I have a DVR40 6.2 upgraded to 350GB with Zipper and RBautch installed, a check of the twp shows the upgrades downloaded, but I dont have the DVRupgrades Slicer, and I have avoided it because it may not support my linksys usb200m and reports are that the slicer will disable the usb drivers.

is there a way to upgrade using the Dtivo downloaded upgrade and NOT hooking to a phone ?? I read the other thread which requires using bitorrent downloaded upgrade, but the thread is unclear if I can use the tcl file to run the upgrades already on the Dtivo.

I hope I was thorough in explaining the setup and the question, any help would be appreciated.


----------



## jporter12 (Mar 10, 2006)

There are several posts that tell exactly what to do, with other scripts, and several options, including manually installing the slices that are there, and re-zippering (you have to pull the drive to do so).

Most of the threads dealing with 6.2a are on the first page of this forum.


----------



## tibo (May 22, 2004)

I was hoping to not pull the hard drive, but one can always use the install62a.tcl, I was hoping I could use it with the file the system already downloaded
as in if I could copy the file from the mfs SwSystem dire to the /var directory and run the install62a.tcl script


----------



## jporter12 (Mar 10, 2006)

You can use this method even if you do have the slices:
http://www.tivocommunity.com/tivo-vb/showthread.php?t=343660

It will keep you from having to pull the drive to re-zipper!

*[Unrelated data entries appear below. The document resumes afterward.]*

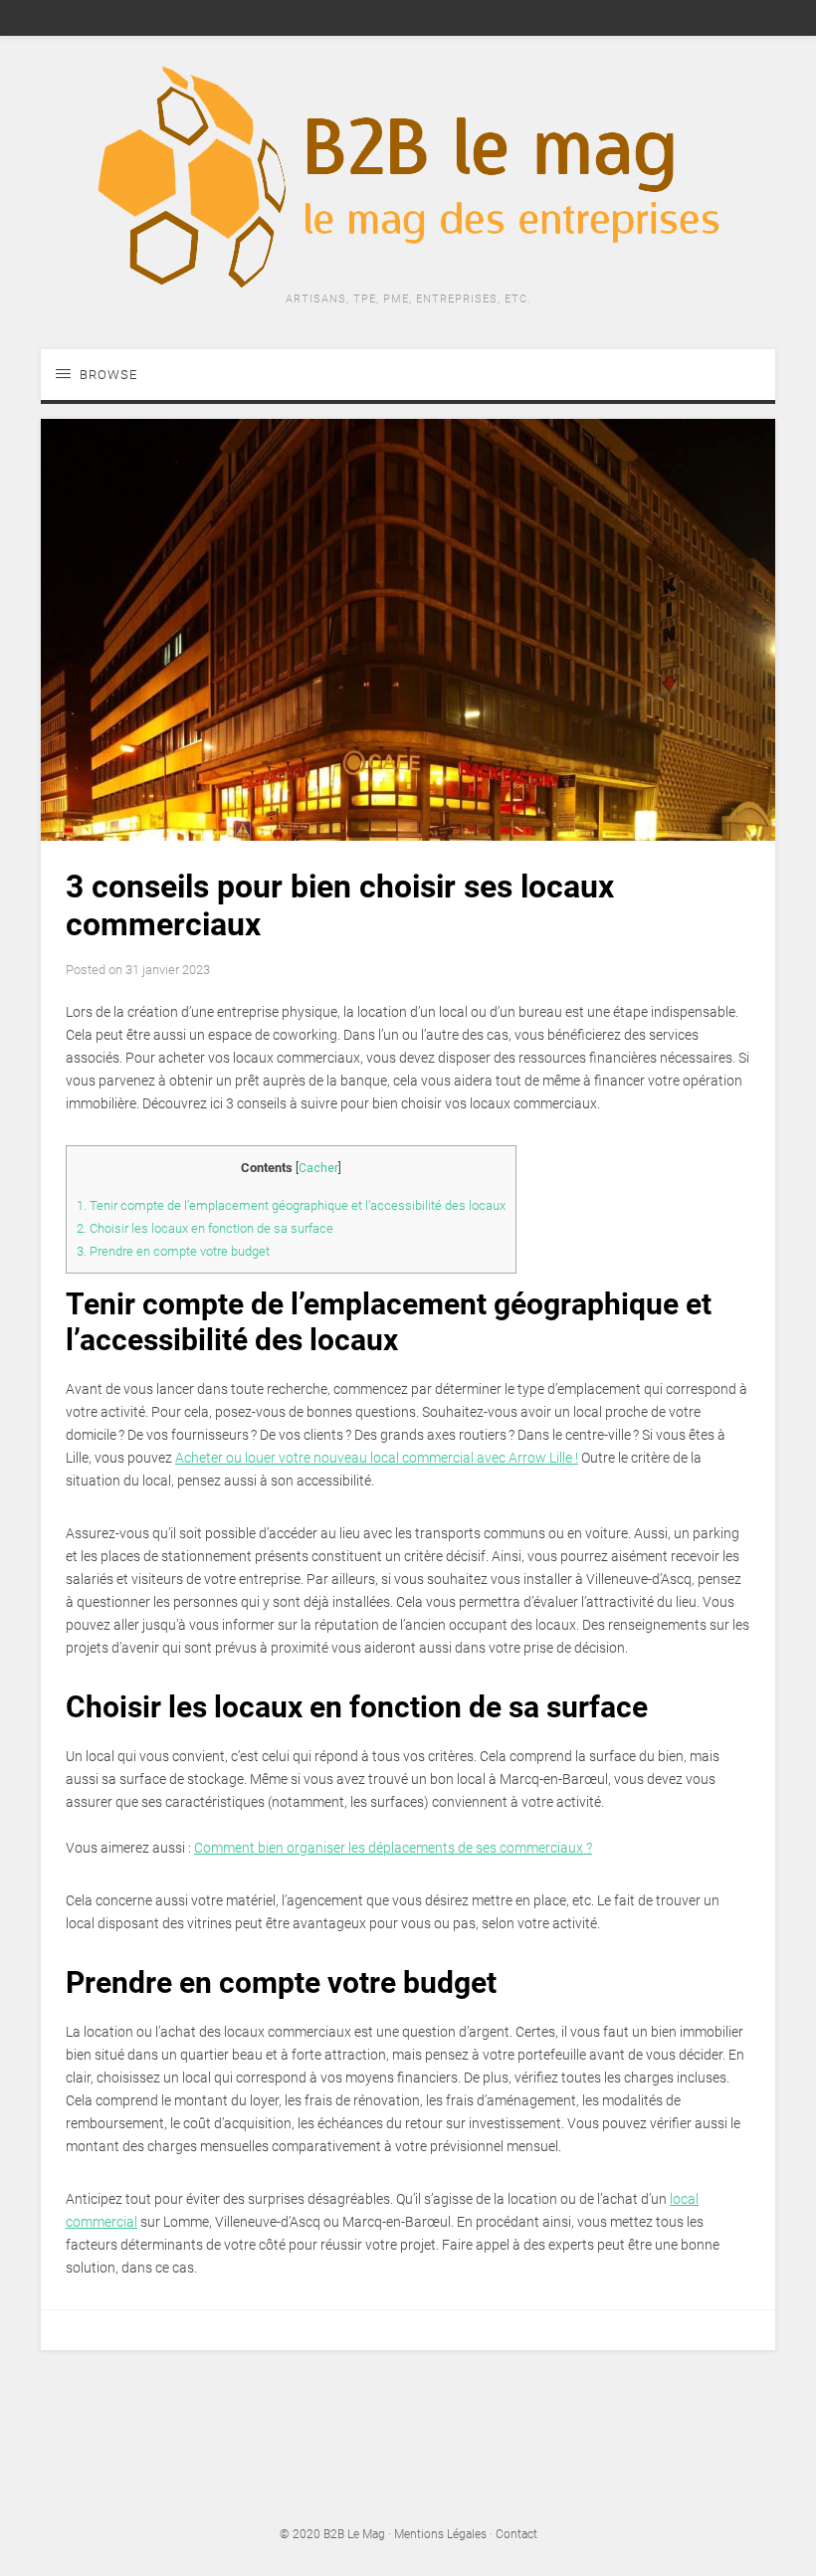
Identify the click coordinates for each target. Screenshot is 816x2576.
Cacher (318, 1168)
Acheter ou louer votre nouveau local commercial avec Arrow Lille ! (376, 1458)
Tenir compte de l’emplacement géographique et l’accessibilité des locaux (291, 1205)
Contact (516, 2534)
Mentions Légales (440, 2534)
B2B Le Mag (354, 2534)
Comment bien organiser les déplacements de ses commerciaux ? (393, 1848)
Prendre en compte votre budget (173, 1251)
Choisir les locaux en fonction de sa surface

As I said, there are a few options out there, you need to look them over and decide which is best for you! I opted not to go for the slicer, due to some of the problems I've read that people have, and I didn't mind pulling the drives to re run the zipper.


----------



## Hichhiker (Apr 21, 2002)

jporter12 said:


> You can use this method even if you do have the slices:
> http://www.tivocommunity.com/tivo-vb/showthread.php?t=343660
> 
> It will keep you from having to pull the drive to re-zipper!
> ...


There is also my tool which I wrote to avoid Slicer - it will do the slice upgrade and keep your USB drivers and all Zipper goodies. I have upgraded 4 Zippered tivos with it including one with the linksys NIC, all without incident.

-HH


----------



## jporter12 (Mar 10, 2006)

I KNEW someone else had one out there! Although, as I said (or maybe I only implied?) the OP should read through and figure out the best option for his situation


----------



## jporter12 (Mar 10, 2006)

Oh yeah, and to hijack the thread a bit, these guys have done some excellent work on writing upgrade scripts, and documenting things for those of us that aren't so proficient! I have been looking at some of this stuff, and I am trying to learn, but wow! This stuff is a bit tough for me right now!


----------



## willardcpa (Feb 23, 2001)

I used BTUx9's method to upgrade. It doesn't use the files that the box downloaded from the Sat. Basically, what BTU has done is gone through and determined what files have been changed by the upgrade. And he then has a script that just changes those files, ie. copies new ones in their place. If you are not familiar with bit-torrent (I wasn't and still am not), he has a download from "rapidshare" in post #1 of his thread to the files that have changed. You don''t have to worry about your usb200m drivers as his script leaves them alone.


----------



## Hichhiker (Apr 21, 2002)

jporter12 said:


> Oh yeah, and to hijack the thread a bit, these guys have done some excellent work on writing upgrade scripts, and documenting things for those of us that aren't so proficient! I have been looking at some of this stuff, and I am trying to learn, but wow! This stuff is a bit tough for me right now!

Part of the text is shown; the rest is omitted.